§ **Exercise details**:
In the essay below on letting go of expectations, what saying does the writer hate hearing when things aren't going well?

§ **Text segment**:
..........
I don’t know about anyone else but when things aren’t going well I hate hearing “Everything happens for a reason.” Does it really? Or is this another story people tell themselves to take the sting out of admitting powerlessness against the randomness of life? In the moment of disappointment or pain, does this saying even bring genuine comfort?

It’s less painful to accept what’s happening in the moment and roll with it (letting go of the expectations we hadn’t even realized we’d assigned to an outcome) than it is to continue trying to force a square peg into a round hole. It took years for me to learn this lesson – that my will doesn’t have the ultimate power to control my destiny – no matter how pure my desire driving it. Sometimes the only power my willfulness has is to keep me swimming circles in a fish tank not knowing I’m not free.

How can you have goals, wants, and dreams and still leave room for life to happen?  How can you recognize when you’re too afraid to trust in the process or have become married to your intended results?

If you find yourself going along “acting as if” but have a constant nagging sensation that you’re bracing yourself for disappointment,  waiting for the other shoe to drop, then you’ve become married to your expectations. It probably feels like if things don’t go as planned nothing will be okay. Not only will you have failed but that you are a failure. The disease mind is always waiting to unleash negative self-talk . Maybe  desire for control is born out of the fear of how brutally we beat ourselves up when we don’t get our own way.  The danger for recovering addicts is that if we feel bad enough long enough, we will eventually get high.
..........
§ **Information shown**:
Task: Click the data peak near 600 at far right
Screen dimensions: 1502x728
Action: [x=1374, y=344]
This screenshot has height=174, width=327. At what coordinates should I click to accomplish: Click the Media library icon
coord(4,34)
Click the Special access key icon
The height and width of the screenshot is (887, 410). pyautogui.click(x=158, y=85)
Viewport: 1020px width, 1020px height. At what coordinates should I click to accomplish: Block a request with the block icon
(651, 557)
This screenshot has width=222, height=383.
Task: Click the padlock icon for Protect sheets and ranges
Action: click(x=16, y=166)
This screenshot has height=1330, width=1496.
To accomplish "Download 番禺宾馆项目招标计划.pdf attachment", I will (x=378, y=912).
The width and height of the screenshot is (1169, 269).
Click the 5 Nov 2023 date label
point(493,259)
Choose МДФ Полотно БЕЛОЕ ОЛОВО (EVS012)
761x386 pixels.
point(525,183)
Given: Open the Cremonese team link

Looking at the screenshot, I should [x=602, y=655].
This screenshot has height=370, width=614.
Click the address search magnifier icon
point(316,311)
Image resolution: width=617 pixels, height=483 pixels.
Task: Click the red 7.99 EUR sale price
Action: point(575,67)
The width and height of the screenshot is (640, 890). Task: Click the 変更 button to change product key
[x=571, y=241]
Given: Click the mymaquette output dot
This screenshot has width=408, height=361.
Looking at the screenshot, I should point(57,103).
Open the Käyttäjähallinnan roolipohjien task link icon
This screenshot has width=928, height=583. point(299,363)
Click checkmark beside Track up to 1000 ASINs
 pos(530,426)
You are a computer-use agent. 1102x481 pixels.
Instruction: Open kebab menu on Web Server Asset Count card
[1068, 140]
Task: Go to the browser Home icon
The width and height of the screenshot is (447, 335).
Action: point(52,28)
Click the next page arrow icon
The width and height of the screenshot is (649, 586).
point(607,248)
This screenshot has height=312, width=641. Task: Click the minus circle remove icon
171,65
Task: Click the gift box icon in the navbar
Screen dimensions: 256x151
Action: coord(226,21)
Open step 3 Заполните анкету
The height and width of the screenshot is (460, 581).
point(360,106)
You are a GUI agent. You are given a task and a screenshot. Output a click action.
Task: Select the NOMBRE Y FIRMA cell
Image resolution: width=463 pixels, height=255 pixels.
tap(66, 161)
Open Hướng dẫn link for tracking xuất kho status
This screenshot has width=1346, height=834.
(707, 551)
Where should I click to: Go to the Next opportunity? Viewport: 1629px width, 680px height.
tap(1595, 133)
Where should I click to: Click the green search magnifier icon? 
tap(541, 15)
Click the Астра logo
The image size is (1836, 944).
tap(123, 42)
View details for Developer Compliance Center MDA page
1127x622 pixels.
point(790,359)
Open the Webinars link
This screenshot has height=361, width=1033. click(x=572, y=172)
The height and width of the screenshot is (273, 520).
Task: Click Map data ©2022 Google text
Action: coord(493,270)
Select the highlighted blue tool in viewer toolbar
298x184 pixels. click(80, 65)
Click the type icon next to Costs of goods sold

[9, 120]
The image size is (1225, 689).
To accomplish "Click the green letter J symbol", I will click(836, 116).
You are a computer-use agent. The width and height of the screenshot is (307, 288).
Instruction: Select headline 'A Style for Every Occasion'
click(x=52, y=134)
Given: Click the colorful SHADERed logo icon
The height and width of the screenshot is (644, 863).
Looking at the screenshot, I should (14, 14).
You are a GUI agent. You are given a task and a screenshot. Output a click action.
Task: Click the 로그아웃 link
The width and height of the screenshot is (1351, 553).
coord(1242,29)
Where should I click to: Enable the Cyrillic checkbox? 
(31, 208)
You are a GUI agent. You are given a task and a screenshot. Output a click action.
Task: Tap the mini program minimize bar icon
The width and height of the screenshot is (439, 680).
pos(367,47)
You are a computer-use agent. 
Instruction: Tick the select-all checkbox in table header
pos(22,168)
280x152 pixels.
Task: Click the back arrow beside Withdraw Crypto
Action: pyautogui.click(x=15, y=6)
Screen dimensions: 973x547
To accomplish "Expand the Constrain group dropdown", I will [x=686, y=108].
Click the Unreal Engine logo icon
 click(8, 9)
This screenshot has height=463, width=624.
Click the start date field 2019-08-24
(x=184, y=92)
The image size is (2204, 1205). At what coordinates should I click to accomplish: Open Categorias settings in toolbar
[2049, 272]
..........
§ **Output for this exercise**:
"Everything happens for a reason."